Exercise aim
Write out the whole listing exactly; no images belong in it.

::::::

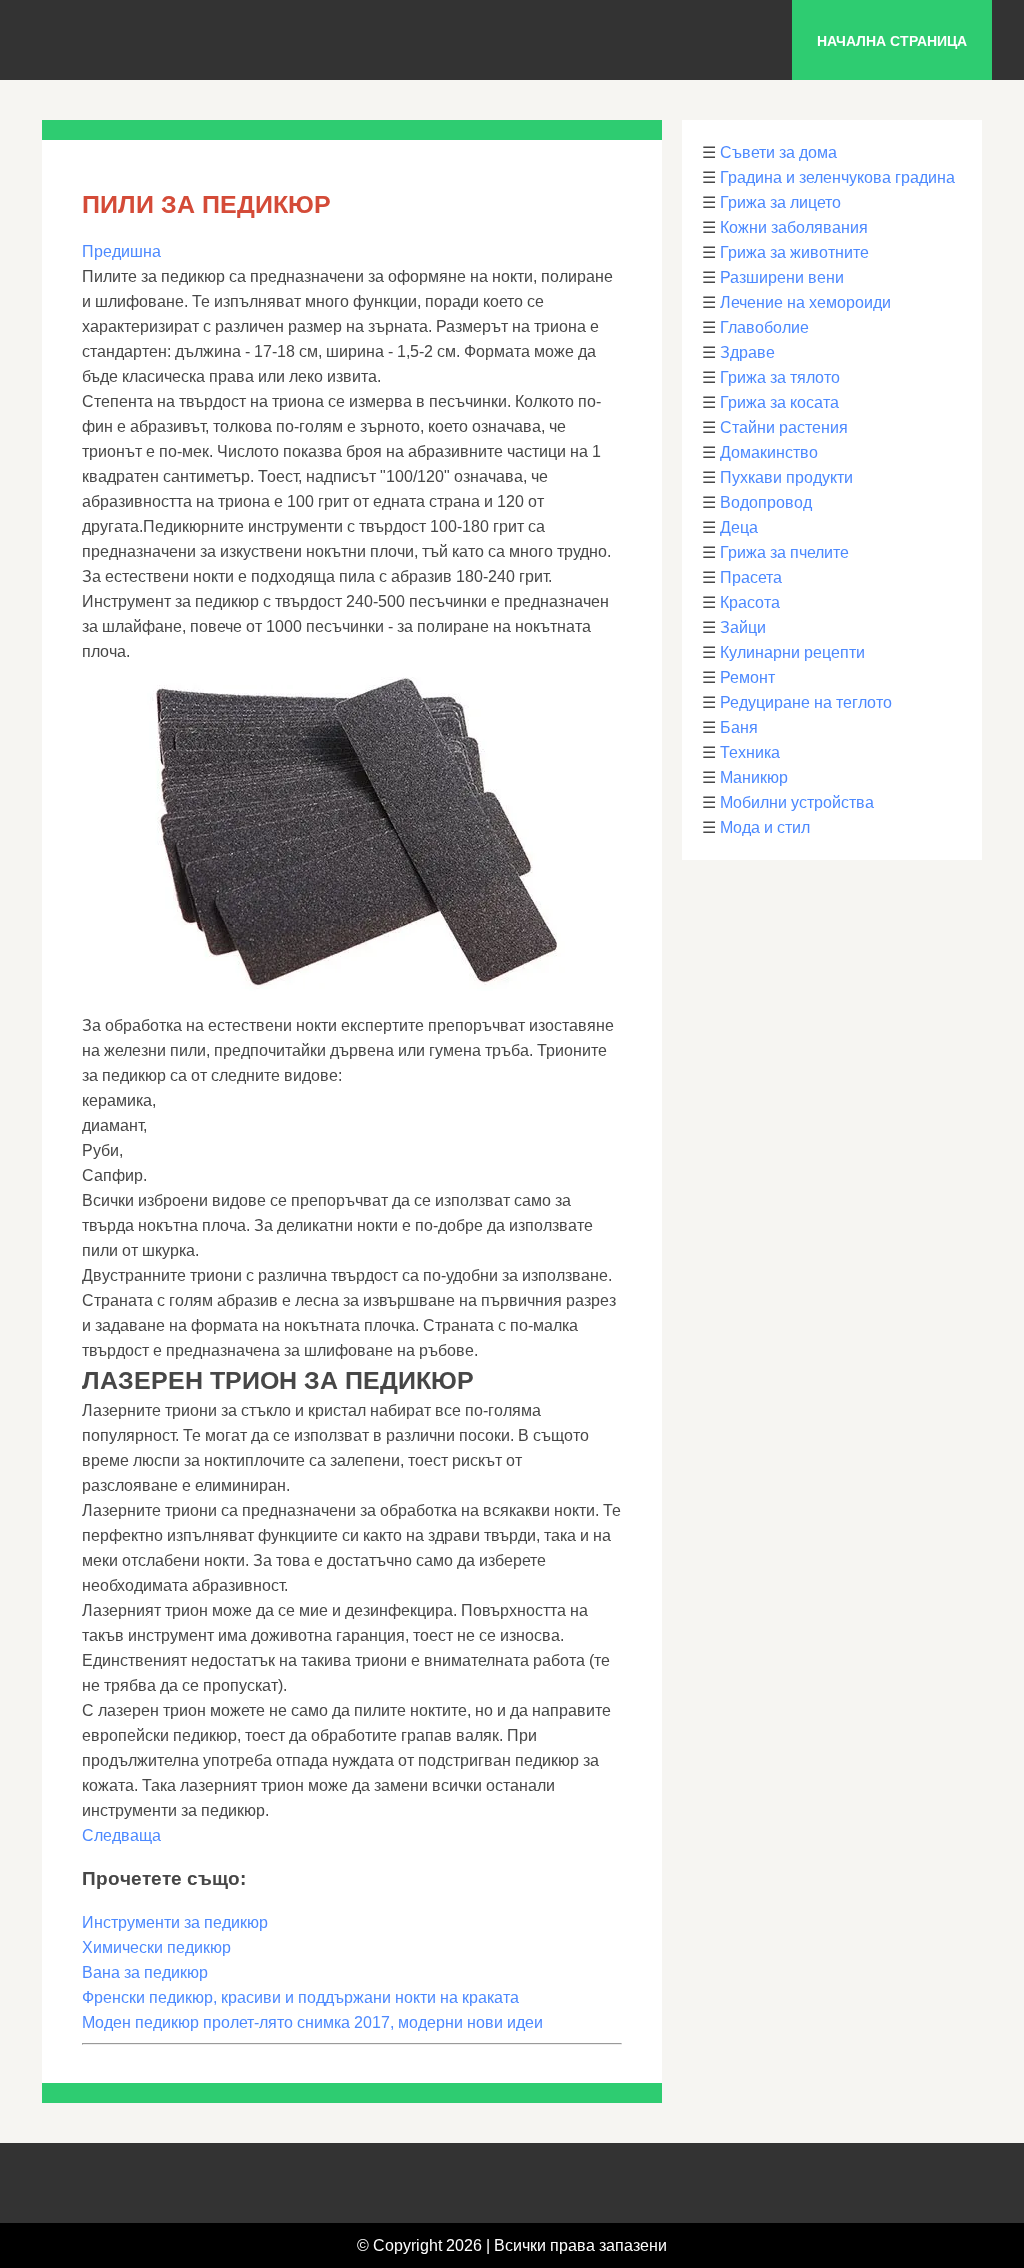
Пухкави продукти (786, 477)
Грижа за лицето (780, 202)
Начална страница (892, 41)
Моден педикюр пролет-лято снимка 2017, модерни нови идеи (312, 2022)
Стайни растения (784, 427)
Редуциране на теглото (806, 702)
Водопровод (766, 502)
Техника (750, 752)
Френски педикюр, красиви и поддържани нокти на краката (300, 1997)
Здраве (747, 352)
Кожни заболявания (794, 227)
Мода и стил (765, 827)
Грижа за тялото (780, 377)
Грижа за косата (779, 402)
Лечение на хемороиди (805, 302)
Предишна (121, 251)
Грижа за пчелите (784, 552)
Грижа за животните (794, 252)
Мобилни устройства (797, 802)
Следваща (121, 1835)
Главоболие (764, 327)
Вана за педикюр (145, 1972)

::::::

Response to this exercise
Пухкави продукти (786, 477)
Грижа за лицето (780, 202)
Начална страница (892, 41)
Моден педикюр пролет-лято снимка 2017, модерни нови идеи (312, 2022)
Стайни растения (784, 427)
Редуциране на теглото (806, 702)
Водопровод (766, 502)
Техника (750, 752)
Френски педикюр, красиви и поддържани нокти на краката (300, 1997)
Здраве (747, 352)
Кожни заболявания (794, 227)
Мода и стил (765, 827)
Грижа за тялото (780, 377)
Грижа за косата (779, 402)
Лечение на хемороиди (805, 302)
Предишна (121, 251)
Грижа за пчелите (784, 552)
Грижа за животните (794, 252)
Мобилни устройства (797, 802)
Следваща (121, 1835)
Главоболие (764, 327)
Вана за педикюр (145, 1972)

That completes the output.